══ Data for review ══

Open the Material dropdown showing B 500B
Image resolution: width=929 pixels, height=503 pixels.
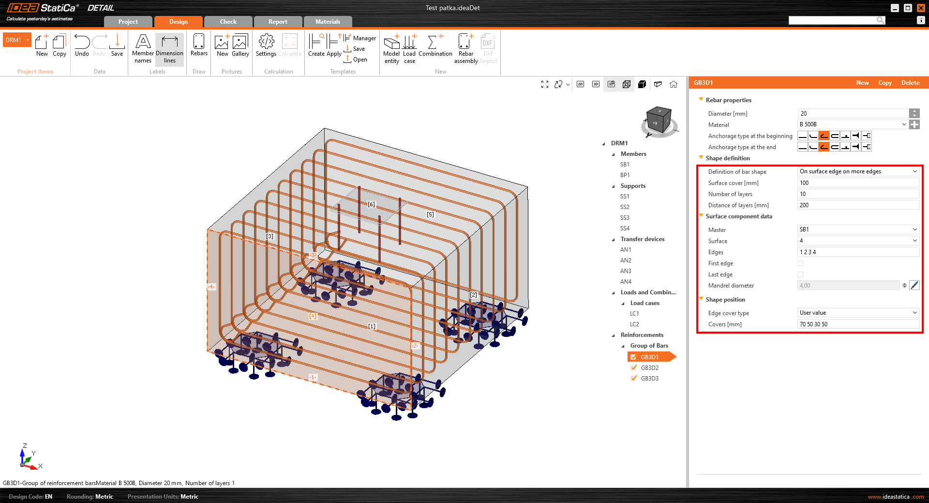point(904,124)
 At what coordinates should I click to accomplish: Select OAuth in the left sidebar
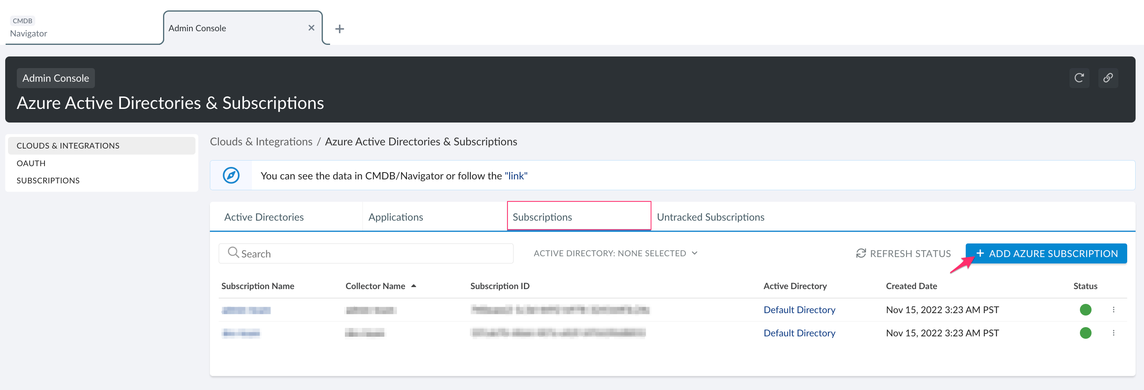click(x=31, y=163)
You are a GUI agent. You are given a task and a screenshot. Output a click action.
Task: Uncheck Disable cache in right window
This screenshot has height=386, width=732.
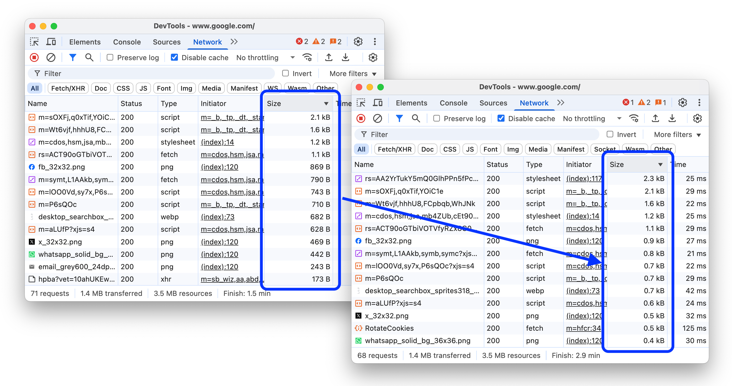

═══

* What you have to do: Go through the material and report each line that holds the string "screenshot".

* Response below:
You are a GUI agent. You are given a task and a screenshot. Output a click action.
This screenshot has height=386, width=732.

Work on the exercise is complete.